Merhaba e-Recep, rica ederim vaktimi boşa harcamadınız. Aksine dışardan nasıl görünüyor ile ilgili bilgi verdiniz. Hayat hepimiz için gittikçe zorlaşıyor. Bu bir gerçek. Sebepleri çeşitli. Genellemeler konusunda yeterince bilgim yoksa fikir yürütmemeyi tercih ederim. Sayfanıza ilk fırsatta uğrayacağım. Sevgiler:)

Adsız dedi ki...

Annelogcum insanın eşi patron olunca fena olmuyor. Aynı meslekten olmak ve aynı dilden konusmak da bence çok güzel...

Benim de patronum eşim.

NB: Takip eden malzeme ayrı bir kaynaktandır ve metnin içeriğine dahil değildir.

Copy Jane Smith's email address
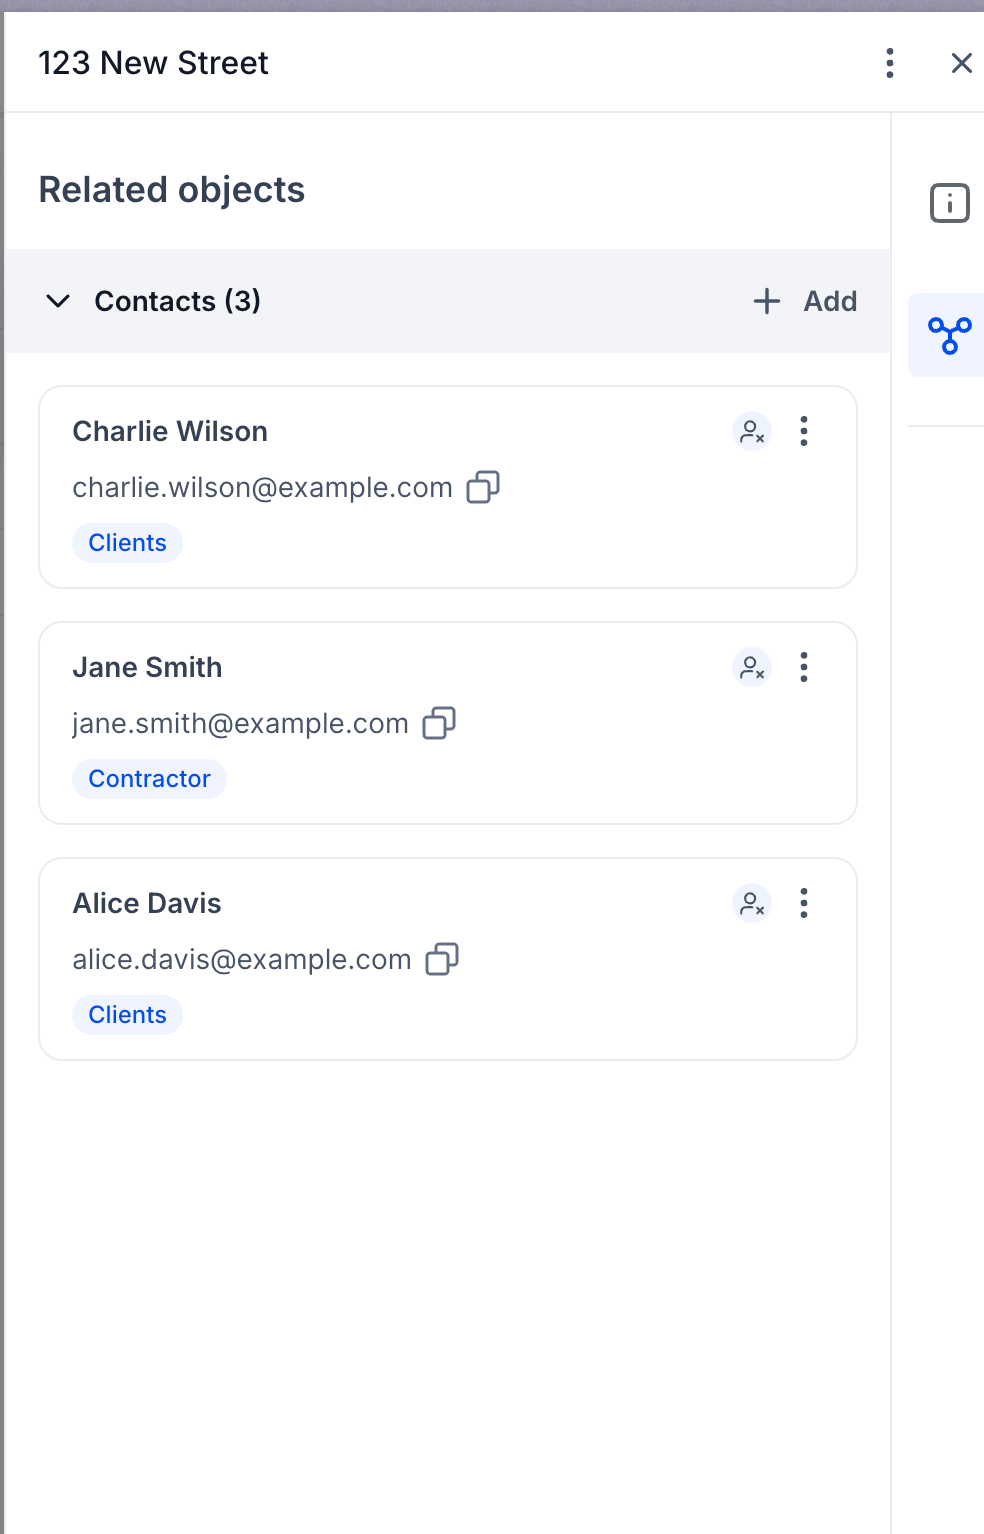Image resolution: width=984 pixels, height=1534 pixels. [439, 723]
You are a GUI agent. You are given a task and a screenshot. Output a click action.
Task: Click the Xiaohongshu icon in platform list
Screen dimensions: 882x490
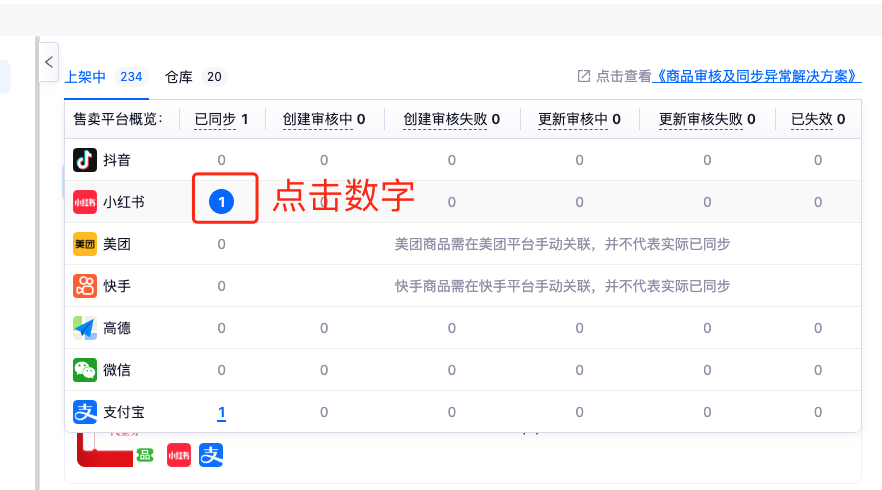coord(85,202)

Bedavaya çalışıyormuş gibi görünsem de aslında limitsiz çalışıyorum ;))

palyanço dedi ki...

bende sayfanızı ilk ziyaret edenlerdenim ve gerek muh. olmanız gerekse, eşinizle beraber çalışmanız ilgimi çekti..çünkü eşimle aynı alanda çalışmasakta aynı iş yerinde çalımaya başlayacağım bende ve insallah müh. olucam ;) sizi takip etmek hosuma gidecek :))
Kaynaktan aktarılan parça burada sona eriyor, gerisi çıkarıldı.